Your insurance company has to let your kids be covered under your policy till they are 26. Even if they don't live at home. No matter where they live. And their stuff is going to be covered even if they do high risk activities (like have big open house parties with lots of strangers, or lighting a fire in a trash can inside to keep warm because they forgot to pay the heating bill) and they can't be forced to pay extra because of that high risk activity.

You can't be denied for a "pre-existing condition". So if you were one of the many who decided to go with the fine rather than buy insurance, and your house burns down .... Well just go get insurance after it burned down. You're still covered. Even if your house suffered damage before the law went into effect it will still be covered. Even if the damage was due to neglect—or willful vandalism.

Vandalism, oh yes. Not only from someone else, but if you decide to break out all the windows in your house during a wild night of partying, your insurance company will have to pay to replace them. And they cannot raise your rates or cancel your policy. Did you light the sofa on fire trying to light your crack pipe? Don't worry—you're covered. Did you (a homeowner with no knowledge of construction) try to remove a wall only to find out it was holding up the roof (look up "load bearing")? Don't worry—you're covered.
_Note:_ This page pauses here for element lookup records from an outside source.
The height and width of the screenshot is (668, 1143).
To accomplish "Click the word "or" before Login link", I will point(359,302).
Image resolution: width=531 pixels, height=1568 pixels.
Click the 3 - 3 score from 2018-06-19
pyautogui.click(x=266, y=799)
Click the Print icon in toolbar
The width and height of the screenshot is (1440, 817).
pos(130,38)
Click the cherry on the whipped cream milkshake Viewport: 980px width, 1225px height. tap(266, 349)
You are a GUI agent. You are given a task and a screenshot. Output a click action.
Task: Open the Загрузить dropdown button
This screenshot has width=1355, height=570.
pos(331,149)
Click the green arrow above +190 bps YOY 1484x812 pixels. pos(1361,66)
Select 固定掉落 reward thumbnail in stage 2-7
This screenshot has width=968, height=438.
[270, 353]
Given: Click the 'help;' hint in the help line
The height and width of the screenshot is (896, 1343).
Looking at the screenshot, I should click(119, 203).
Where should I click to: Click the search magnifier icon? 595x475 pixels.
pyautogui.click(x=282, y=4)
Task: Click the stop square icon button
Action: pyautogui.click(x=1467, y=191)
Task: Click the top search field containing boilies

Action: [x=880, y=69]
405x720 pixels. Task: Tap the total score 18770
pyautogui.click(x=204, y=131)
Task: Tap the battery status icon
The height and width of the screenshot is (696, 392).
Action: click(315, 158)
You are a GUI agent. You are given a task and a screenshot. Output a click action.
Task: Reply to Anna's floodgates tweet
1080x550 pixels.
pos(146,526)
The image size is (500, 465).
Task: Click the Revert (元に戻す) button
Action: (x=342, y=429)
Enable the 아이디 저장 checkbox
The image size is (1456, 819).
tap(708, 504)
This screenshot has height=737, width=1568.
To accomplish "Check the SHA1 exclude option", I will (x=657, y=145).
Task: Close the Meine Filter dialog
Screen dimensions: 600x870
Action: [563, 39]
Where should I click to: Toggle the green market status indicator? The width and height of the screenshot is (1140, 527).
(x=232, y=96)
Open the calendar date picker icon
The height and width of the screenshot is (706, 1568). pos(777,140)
You decided to flood the basement because you wanted to swim indoors in January? Don't worry—you're covered.

Even some non-necessary things will be covered. You want a pool for recreation? Any policy you or your employer can buy has to cover it. You don't want a pool for recreation (perhaps you prefer a trampoline)? Tough, your policy has to have coverage for a pool whether you have one or not, but trampolines are not covered.

Of course, with so many new claims coming in, it's unlikely that anyone qualified to repair your home will be able to get to see you in a reasonable time. All the stores that sell interior furnishings (from furniture to computers) will likely have waiting lists months long to get replacements for your stuff. And when you do get someone to come out to repair your stuff, they will be so rushed that they can't give the job the time it really needs—unless they want to do it for free (insurance can only pay them for so much time....).